» **ZU ERLEDIGENDE AUFGABE**:
Schreibe die folgenden Daten vollständig und wortgetreu ab, lass die Bilder dabei aber weg.

» **EINGABEDATEN**:
━━━━━━━━

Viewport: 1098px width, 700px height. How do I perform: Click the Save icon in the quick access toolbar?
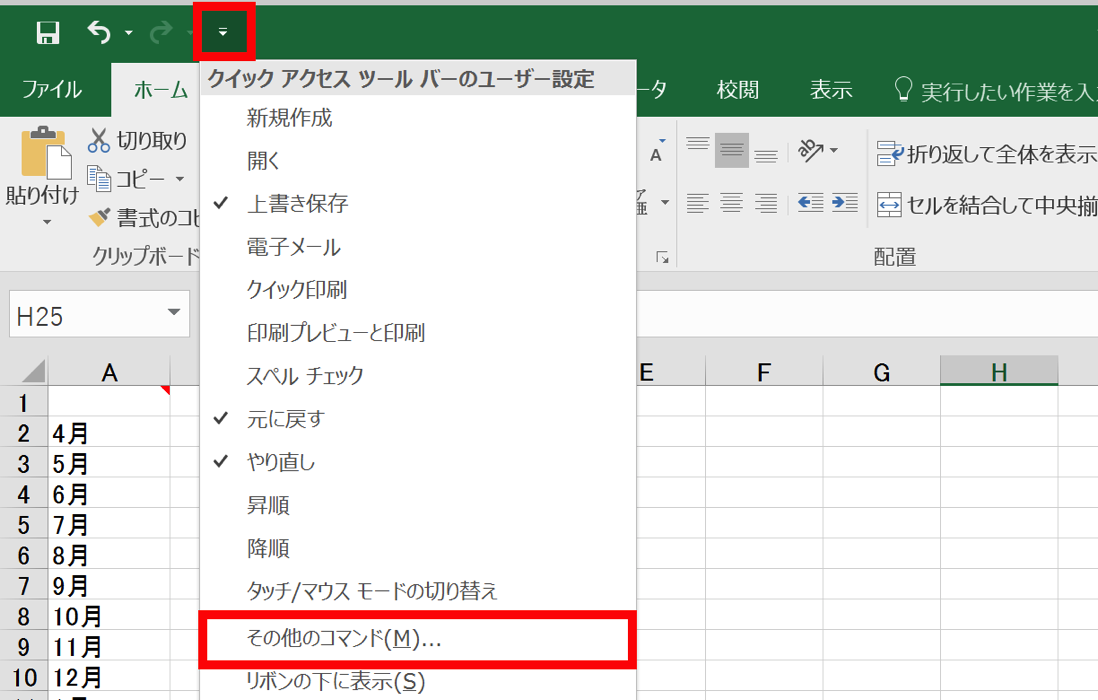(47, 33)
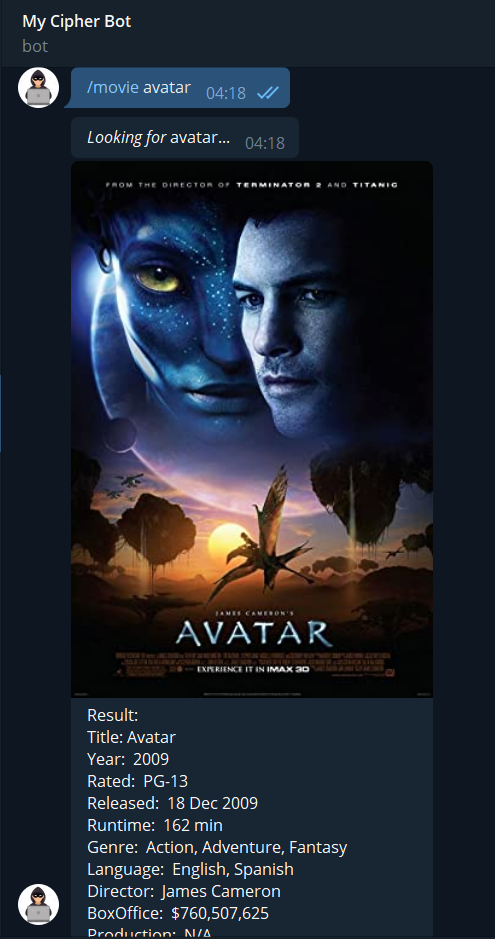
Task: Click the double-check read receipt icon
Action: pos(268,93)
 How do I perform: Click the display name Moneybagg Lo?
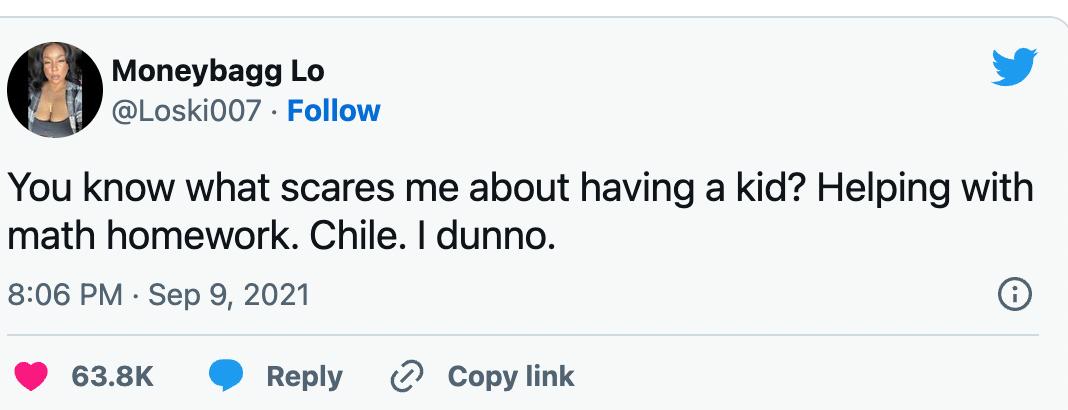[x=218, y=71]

━━━━━━━━

» **LÖSUNG DER AUFGABE**:
Viewport: 1098px width, 700px height. How do I perform: Click the Save icon in the quick access toolbar?
(47, 33)
Task: Click the double-check read receipt icon
Action: pos(268,93)
 How do I perform: Click the display name Moneybagg Lo?
[x=218, y=71]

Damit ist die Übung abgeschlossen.